** Excerpted data follows **
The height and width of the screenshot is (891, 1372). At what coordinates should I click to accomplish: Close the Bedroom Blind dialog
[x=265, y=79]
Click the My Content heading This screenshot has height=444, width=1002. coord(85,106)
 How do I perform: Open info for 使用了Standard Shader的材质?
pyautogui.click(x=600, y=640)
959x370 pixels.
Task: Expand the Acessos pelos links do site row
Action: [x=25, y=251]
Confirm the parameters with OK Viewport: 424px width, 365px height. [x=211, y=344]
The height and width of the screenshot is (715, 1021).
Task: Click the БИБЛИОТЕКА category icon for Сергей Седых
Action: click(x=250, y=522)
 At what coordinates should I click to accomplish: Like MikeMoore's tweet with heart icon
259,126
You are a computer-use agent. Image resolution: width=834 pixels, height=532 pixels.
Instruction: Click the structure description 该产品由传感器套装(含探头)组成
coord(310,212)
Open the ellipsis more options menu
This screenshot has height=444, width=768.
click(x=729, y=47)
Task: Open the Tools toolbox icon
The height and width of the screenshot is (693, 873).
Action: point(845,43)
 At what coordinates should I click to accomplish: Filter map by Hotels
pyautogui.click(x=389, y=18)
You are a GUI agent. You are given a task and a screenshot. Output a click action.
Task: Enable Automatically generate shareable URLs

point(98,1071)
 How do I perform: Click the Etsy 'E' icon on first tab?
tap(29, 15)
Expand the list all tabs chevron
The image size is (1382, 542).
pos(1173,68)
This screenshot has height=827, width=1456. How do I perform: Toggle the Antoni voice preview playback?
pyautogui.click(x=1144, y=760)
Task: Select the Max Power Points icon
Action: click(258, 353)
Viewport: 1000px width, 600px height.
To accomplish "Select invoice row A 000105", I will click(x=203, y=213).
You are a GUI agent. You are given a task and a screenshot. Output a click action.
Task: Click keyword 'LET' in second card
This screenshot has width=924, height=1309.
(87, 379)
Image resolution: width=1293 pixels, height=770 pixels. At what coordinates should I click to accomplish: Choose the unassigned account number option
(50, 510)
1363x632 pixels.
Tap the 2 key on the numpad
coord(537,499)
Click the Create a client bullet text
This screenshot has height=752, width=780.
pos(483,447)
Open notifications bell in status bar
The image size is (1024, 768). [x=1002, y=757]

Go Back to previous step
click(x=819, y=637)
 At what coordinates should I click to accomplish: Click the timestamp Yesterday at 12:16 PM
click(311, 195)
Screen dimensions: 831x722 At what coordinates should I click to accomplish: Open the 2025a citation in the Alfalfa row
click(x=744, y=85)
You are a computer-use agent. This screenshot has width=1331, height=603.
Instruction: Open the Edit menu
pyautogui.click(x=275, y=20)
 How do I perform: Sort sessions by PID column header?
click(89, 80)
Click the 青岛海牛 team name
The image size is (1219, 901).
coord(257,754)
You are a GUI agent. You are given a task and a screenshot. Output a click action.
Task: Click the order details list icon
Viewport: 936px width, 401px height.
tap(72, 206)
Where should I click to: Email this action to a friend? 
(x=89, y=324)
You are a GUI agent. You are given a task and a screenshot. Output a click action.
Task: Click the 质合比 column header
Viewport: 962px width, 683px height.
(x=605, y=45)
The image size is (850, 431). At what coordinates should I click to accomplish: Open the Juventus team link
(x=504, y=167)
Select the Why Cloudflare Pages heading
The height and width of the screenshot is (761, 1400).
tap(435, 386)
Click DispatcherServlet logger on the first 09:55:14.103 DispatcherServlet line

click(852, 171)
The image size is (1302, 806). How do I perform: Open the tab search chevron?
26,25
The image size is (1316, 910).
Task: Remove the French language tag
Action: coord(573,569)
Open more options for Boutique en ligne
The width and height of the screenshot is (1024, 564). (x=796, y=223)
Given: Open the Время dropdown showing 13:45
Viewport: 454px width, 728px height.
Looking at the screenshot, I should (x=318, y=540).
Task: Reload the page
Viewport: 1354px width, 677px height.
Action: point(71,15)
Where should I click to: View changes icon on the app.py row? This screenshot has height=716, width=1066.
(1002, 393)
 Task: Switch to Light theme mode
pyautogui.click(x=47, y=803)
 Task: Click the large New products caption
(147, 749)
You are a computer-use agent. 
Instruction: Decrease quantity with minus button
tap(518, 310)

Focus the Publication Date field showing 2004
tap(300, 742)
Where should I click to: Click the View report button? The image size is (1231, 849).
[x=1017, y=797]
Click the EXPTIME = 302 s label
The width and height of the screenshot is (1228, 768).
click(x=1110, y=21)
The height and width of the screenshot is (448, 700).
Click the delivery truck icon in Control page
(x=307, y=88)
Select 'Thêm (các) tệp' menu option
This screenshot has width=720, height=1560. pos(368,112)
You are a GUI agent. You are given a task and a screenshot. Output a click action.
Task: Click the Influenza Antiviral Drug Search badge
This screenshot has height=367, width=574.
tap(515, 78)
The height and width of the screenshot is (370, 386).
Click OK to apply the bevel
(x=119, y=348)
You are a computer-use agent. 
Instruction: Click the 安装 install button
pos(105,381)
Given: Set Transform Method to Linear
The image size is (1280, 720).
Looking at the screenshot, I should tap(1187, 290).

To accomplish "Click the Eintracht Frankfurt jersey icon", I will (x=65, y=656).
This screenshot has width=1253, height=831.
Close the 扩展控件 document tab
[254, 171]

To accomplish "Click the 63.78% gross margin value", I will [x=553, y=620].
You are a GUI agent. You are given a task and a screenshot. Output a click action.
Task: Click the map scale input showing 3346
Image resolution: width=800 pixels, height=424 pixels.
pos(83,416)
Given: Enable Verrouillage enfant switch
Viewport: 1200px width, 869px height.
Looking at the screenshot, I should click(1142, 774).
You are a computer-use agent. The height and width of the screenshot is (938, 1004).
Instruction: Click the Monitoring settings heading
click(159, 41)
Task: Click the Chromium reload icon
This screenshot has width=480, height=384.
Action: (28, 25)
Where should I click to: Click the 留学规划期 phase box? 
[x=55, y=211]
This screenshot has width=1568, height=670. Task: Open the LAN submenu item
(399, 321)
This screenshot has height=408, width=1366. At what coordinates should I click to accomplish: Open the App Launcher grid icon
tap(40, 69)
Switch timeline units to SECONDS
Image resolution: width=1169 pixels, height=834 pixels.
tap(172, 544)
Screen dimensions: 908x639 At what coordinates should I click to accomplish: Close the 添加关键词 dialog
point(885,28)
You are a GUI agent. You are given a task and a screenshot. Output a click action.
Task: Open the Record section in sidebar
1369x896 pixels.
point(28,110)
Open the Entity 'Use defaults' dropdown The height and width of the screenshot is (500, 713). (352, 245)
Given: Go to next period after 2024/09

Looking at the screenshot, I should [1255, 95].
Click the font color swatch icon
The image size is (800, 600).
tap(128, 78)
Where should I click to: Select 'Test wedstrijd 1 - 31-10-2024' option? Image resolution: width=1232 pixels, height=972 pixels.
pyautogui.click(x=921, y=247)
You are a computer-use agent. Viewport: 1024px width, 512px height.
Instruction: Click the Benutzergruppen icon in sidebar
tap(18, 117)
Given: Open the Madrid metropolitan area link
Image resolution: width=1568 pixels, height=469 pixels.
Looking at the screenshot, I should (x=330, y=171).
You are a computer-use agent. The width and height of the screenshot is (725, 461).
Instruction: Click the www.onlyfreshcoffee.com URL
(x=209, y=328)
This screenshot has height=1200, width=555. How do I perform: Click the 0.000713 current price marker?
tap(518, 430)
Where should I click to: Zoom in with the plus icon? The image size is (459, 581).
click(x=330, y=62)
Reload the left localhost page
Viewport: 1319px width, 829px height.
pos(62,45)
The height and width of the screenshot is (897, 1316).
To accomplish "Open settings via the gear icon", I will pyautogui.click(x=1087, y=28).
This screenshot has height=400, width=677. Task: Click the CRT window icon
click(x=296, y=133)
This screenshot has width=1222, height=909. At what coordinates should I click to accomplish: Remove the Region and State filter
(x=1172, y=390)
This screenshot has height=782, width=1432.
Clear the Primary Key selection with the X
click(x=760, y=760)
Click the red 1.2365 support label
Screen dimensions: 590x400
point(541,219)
** End of Excerpted data **
> Try it
Output the records above exactly, from their first line through the line that contains "Click the My", and add nothing.

> Your solution
The height and width of the screenshot is (891, 1372). At what coordinates should I click to accomplish: Close the Bedroom Blind dialog
[x=265, y=79]
Click the My Content heading This screenshot has height=444, width=1002. coord(85,106)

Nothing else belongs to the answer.